Ideally, the ORE toolkit and corpora will serve as a nucleus for an infrastructure for common experimentation. To that end, results and analysis scripts are made available online.Footnote 25 The test harness seems perfectly well suited for black box head-to-head comparisons, and we recommend experimenters consider it before writing a home grown one. This will improve the reliability of the test harness as well as reproducibility of experiments. Even for cases where more elaborate internal measurements are required, the ORE harness can serve as the command and control mechanism. For example, separating actual calculus activity from other behavior (parsing, serializing, etc.) requires a deep delve into the reasoner internals. However, given a set of reasoners that could separate out those timings, it would be a simple extension to the harness to accommodate them.

While the test harness works well for “head-to-head, fire-and-forget” experiments, the analysis scripts are more tuned for competition and not experimentation. For example, an experiment can have two reasoners that solve all problems within the timeout, but one is twice as fast as the other. Most algorithm and implementation comparisons will want to delve into that fact. There is no consensus of how to do such analysis at the moment, but it would be straightforward to add additional analysis scripts (for example, Fig. 3 was generated from standard ORE data by custom scripts).

The ORE workshop solicits “challenge” ontologies from ontology developers partly in the hopes of directing reasoner developer attention to real user performance needs. In 2005, we have, for the first time, incorporated an (offline) challenge involving user submitted ontologies. While the results do not count towards the overall rankings of the reasoners, we hope that they provide guidance for ontology users to select appropriate reasoners for their problems and, perhaps, serve as an incentive for reasoner developers to develop better optimisations.

The most important next expansion of tracks is to conjunctive query answering (CQA). Setting up a meaningful CQA competition is significantly more difficult, because we do not only have to consider ontologies, but also queries and data. Gathering suitable (meaningful) queries is probably the most difficult hurdle to overcome. However, we made significant progress toward a reasonable design this year and hope to incorporate it in the next competition.

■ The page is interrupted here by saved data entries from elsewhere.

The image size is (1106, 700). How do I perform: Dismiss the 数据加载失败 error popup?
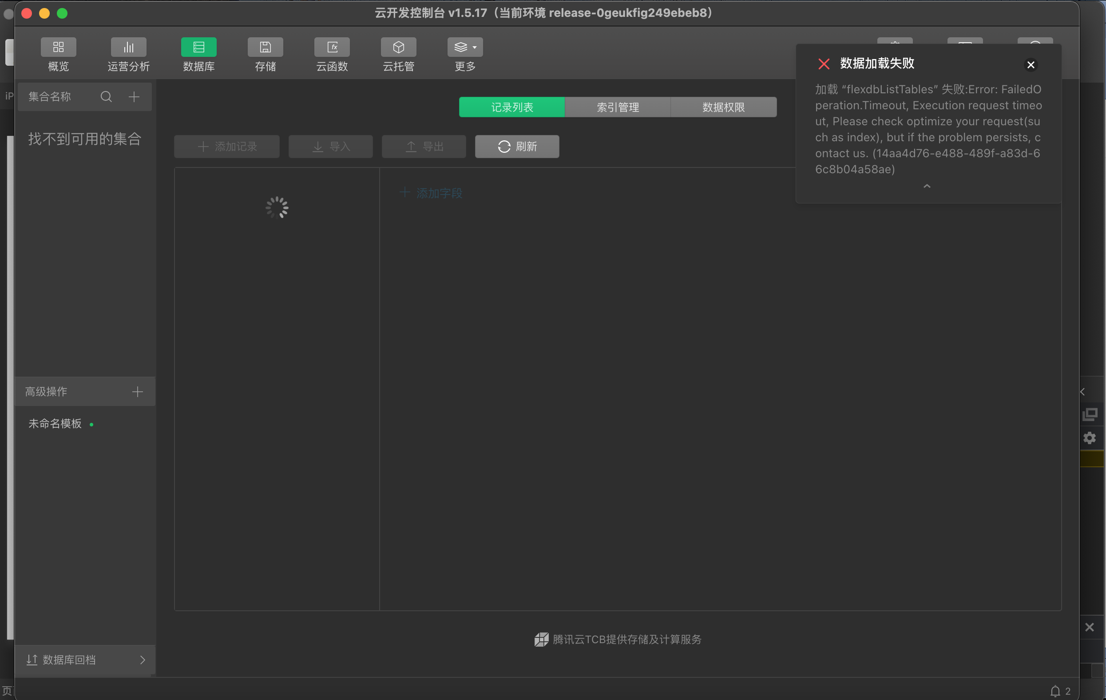[1031, 65]
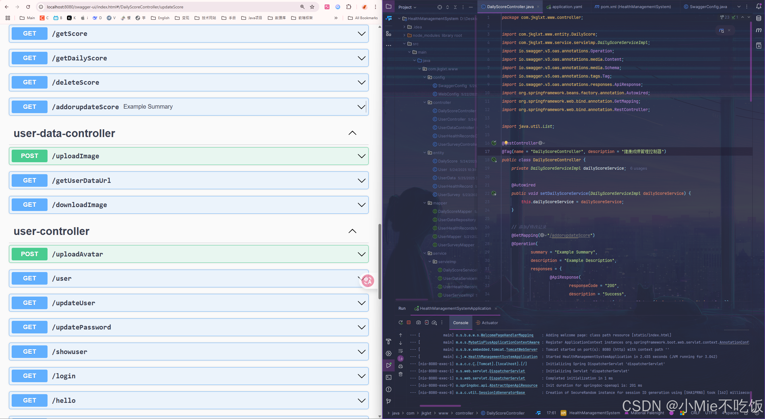This screenshot has width=765, height=419.
Task: Open the Build hammer tool window
Action: point(389,341)
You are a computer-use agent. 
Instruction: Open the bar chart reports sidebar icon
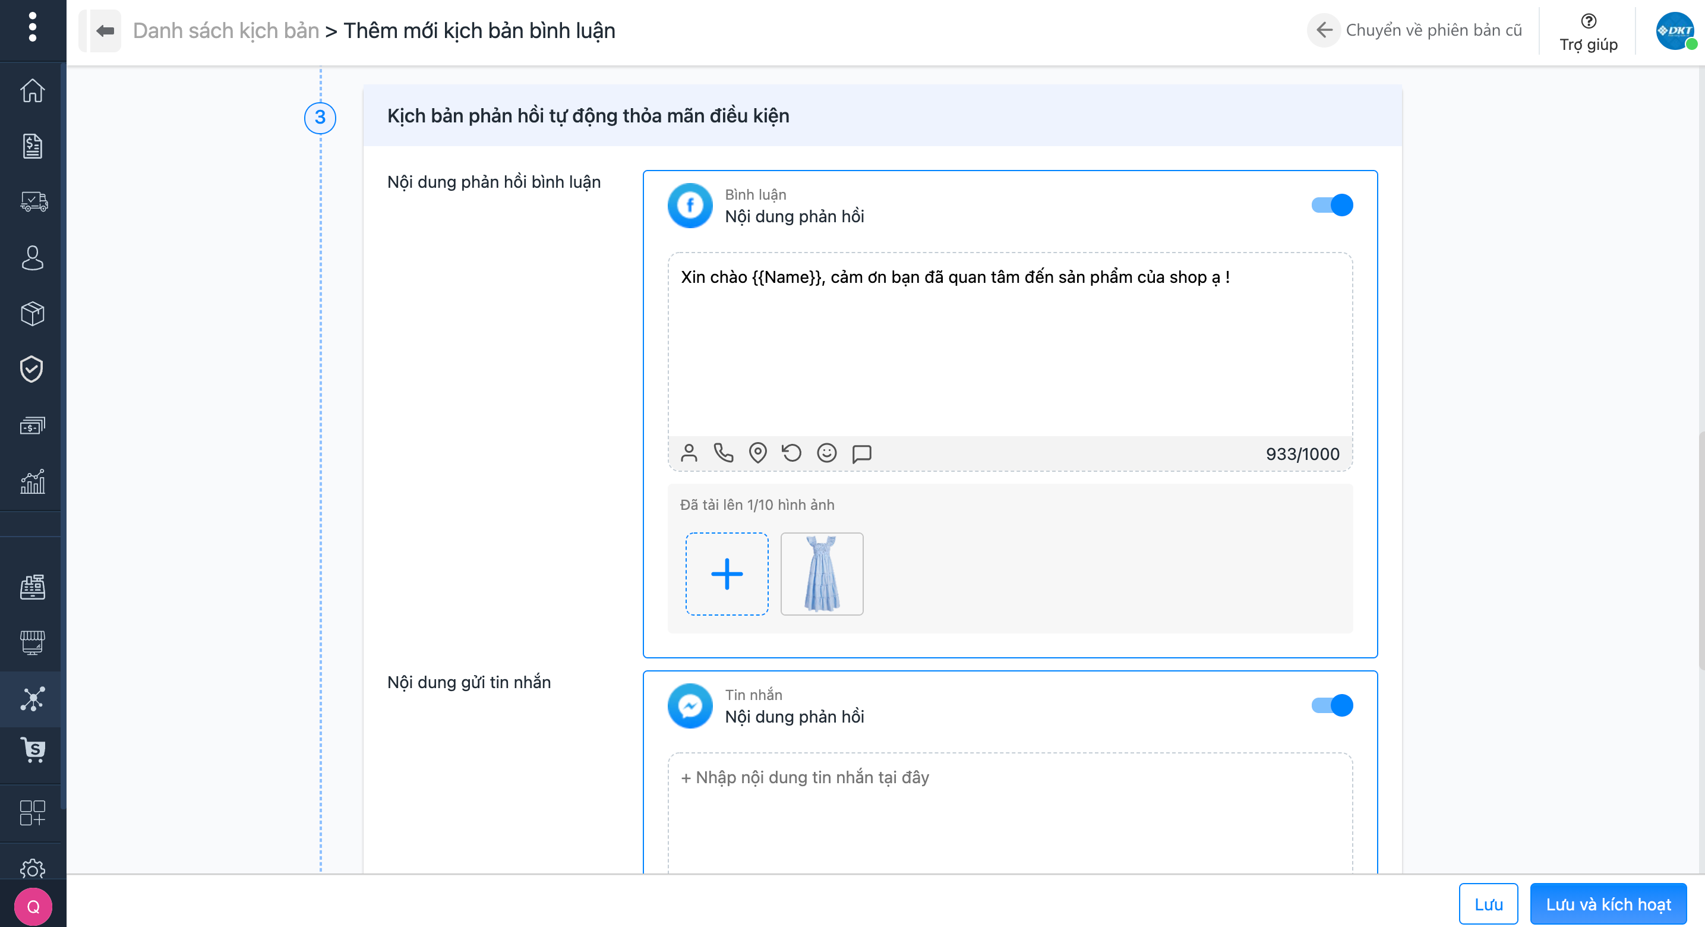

Another area of interest is application-style benchmarks, which would situate the reasoning task in the context of a pattern of use that is characteristic of a real or realistic application. This might include modification of the ontology or data during the competition run.

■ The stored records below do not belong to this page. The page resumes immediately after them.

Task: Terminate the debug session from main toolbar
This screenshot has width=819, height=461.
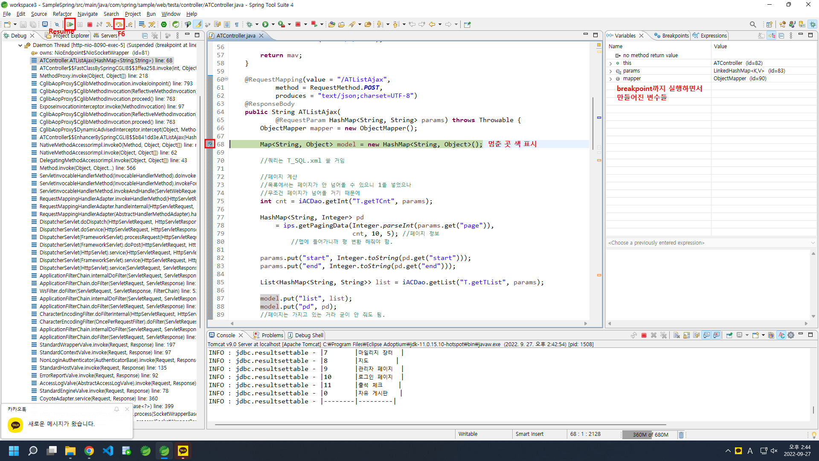Action: pyautogui.click(x=90, y=24)
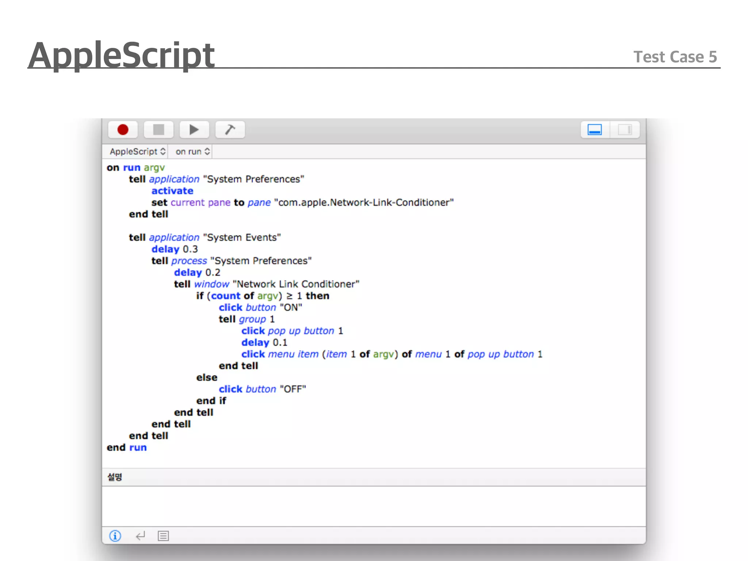The image size is (748, 561).
Task: Click the red Record button
Action: click(x=123, y=130)
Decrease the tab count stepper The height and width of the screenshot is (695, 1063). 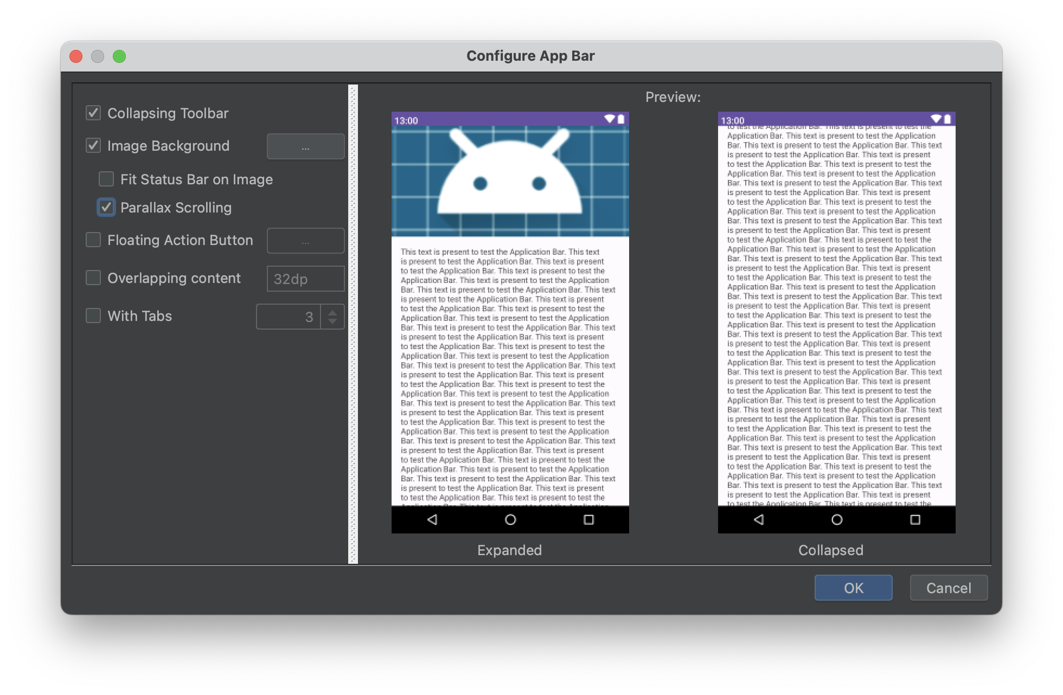coord(332,321)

Our current dispute resolution mechanism is unsatisfactory. Recent work [19] has revealed examples in the 2015 corpus where the correct reasoner would be unfairly penalized for being in the minority. Furthermore, incomplete reasoners (or unsound ones, should any come forward) remain a problem. Our solution, in development [19], combines a more sophisticated voting procedure with select manual verification. We hope to incorporate the manual verification step as a form of “bystander” participation (in addition to the results-prediction competition).

There are still challenges in constructing a meaningful corpus that allows for generalisation or proper reasoner comparison, in particular, since reasoners do not typically implement exactly the same fragments of OWL (notably, datatype support varies widely, and most EL reasoners implement slightly different subsets of OWL EL). In some respects, designing a corpus for a competition is easier in that, in the end, the results of a competition are just that...the outcomes of a contest.